The chief executives of 18 companies, including Tesco, Morrisons, Asda, Waterstones and other retail property owners, wrote to chancellor Rishi Sunak to call for a fundamental overhaul of how retailers are taxed in the UK.
The group of signatories called on Sunak to ease the business rates tax burden on physical retailers, especially those with large store estates like supermarkets, in the upcoming budget next month.
Separately, Tesco’s chief executive Ken Murphy pushed for a one per cent levy on online sales, a move which could drastically alter the UK’s retail landscape.

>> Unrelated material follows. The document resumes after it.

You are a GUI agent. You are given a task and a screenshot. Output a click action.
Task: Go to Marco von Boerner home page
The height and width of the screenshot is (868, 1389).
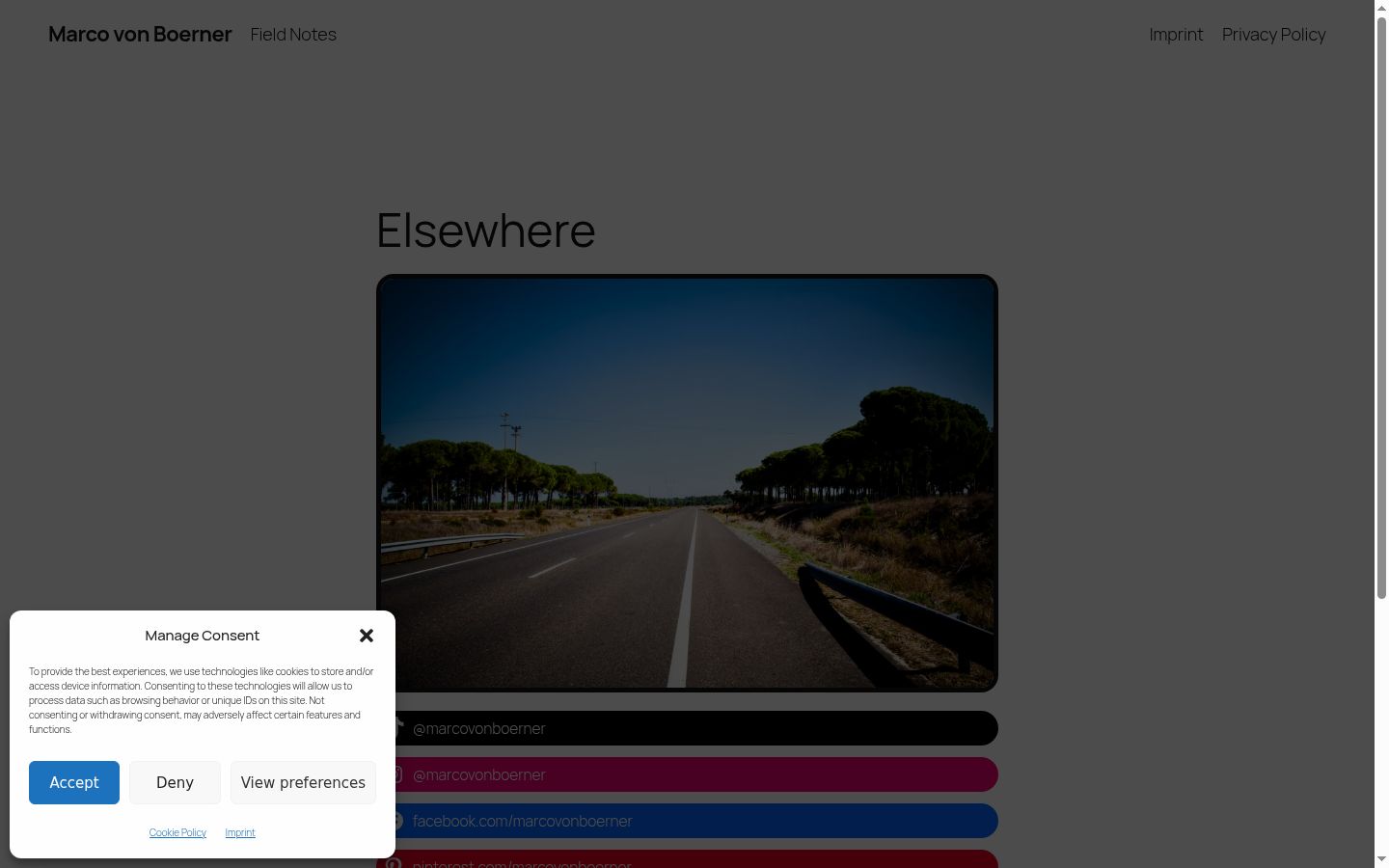tap(140, 34)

It comes after a report emerged last week that Amazon paid just £71 million in business rates on its entire UK estate including fulfilment centres, research and development centres, corporate offices in London, Amazon Lockers, Whole Foods Market stores, and delivery stations.
According to real estate advisor Altus Group, who conducted the research, this represented a tax to turnover ratio of just 0.37 per cent.

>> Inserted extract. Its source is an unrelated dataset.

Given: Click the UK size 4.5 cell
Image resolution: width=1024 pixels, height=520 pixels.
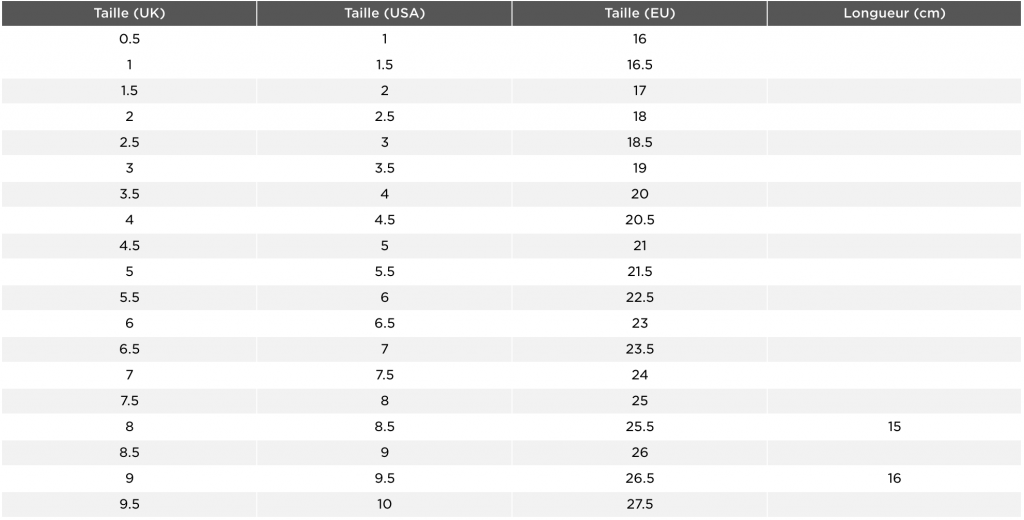Looking at the screenshot, I should coord(129,246).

On average, UK bricks-and-mortar retailers paid around 2.3 per cent of their annual retail sales in business rates, according to the Centre for Retail Research.
Business rates have been on hold for months in a bid to help retailers survive the pandemic, but these are due to come back into force in April.
The group warned that returning to the old system, “will hamper the recovery of the retail sector post-pandemic, potentially putting thousands of jobs at risk”.
Aside from business rates reforms, The Sunday Times reported over the weekend that the government is working on proposals for an “excessive profits tax” for companies that experienced a surge in profits due to the pandemic.
According to leaked emails, the Downing Street policy unit is working on a one-off Covid windfall tax to be applied to firms who saw their business boom since national lockdowns in the UK began in March 2020.
Officials at the Treasury are also believed to be meeting tech firms and retailers this month to discuss how an online sales tax would work.
Neither tax rise is expected to be introduced in March, but senior government sources speaking to The Sunday Times said the increases could form a centrepiece of efforts to cut Britain’s debts in the autumn.